_ASSIGNED TASK:_ Working down the material below, reproduce exactly every line from the one containing "How do I perform: Click the General" to the last line, and only those.

☆ ☆ ☆ ☆ ☆

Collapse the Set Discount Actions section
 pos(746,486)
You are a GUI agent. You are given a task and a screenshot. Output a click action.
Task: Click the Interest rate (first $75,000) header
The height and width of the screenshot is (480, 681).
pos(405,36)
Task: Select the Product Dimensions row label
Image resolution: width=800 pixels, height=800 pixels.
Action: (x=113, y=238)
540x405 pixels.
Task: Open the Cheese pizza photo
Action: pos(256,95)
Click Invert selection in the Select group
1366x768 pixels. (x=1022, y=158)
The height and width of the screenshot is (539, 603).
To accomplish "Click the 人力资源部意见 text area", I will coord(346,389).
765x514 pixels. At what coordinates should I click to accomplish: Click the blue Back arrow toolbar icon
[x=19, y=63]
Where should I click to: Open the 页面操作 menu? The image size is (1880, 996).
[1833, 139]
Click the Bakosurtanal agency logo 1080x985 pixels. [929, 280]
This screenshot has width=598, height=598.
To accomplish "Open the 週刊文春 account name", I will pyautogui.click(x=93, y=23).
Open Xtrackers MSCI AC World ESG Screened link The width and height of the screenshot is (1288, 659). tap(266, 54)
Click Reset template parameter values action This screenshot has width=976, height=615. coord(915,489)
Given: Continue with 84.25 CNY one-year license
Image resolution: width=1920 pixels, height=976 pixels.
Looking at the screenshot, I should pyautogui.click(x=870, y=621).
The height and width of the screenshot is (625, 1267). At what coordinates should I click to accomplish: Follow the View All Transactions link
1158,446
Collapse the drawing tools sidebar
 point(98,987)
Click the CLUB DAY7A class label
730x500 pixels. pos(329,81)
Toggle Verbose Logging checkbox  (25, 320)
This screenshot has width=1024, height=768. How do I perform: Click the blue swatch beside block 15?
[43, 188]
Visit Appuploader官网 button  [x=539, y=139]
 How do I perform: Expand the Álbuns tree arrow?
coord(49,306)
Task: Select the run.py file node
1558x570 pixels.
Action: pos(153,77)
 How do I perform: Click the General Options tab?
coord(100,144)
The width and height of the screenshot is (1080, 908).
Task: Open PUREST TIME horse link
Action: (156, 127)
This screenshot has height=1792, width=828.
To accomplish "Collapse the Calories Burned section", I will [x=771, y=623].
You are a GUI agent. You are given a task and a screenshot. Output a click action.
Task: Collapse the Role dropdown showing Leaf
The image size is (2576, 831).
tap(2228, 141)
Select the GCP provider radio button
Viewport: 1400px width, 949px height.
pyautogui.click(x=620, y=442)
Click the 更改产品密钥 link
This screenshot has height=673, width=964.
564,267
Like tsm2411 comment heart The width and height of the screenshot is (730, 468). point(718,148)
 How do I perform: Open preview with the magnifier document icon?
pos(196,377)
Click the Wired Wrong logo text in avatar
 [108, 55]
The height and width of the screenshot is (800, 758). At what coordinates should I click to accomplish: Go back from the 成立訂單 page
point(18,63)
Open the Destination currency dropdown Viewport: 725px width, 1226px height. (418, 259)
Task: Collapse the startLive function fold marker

☆ ☆ ☆ ☆ ☆

_RESPONSE TO THIS EXERCISE:_
 How do I perform: Click the General Options tab?
coord(100,144)
The width and height of the screenshot is (1080, 908).
Task: Open PUREST TIME horse link
Action: (156, 127)
This screenshot has height=1792, width=828.
To accomplish "Collapse the Calories Burned section", I will [x=771, y=623].
You are a GUI agent. You are given a task and a screenshot. Output a click action.
Task: Collapse the Role dropdown showing Leaf
The image size is (2576, 831).
tap(2228, 141)
Select the GCP provider radio button
Viewport: 1400px width, 949px height.
pyautogui.click(x=620, y=442)
Click the 更改产品密钥 link
This screenshot has height=673, width=964.
564,267
Like tsm2411 comment heart The width and height of the screenshot is (730, 468). point(718,148)
 How do I perform: Open preview with the magnifier document icon?
pos(196,377)
Click the Wired Wrong logo text in avatar
 [108, 55]
The height and width of the screenshot is (800, 758). At what coordinates should I click to accomplish: Go back from the 成立訂單 page
point(18,63)
Open the Destination currency dropdown Viewport: 725px width, 1226px height. (418, 259)
Task: Collapse the startLive function fold marker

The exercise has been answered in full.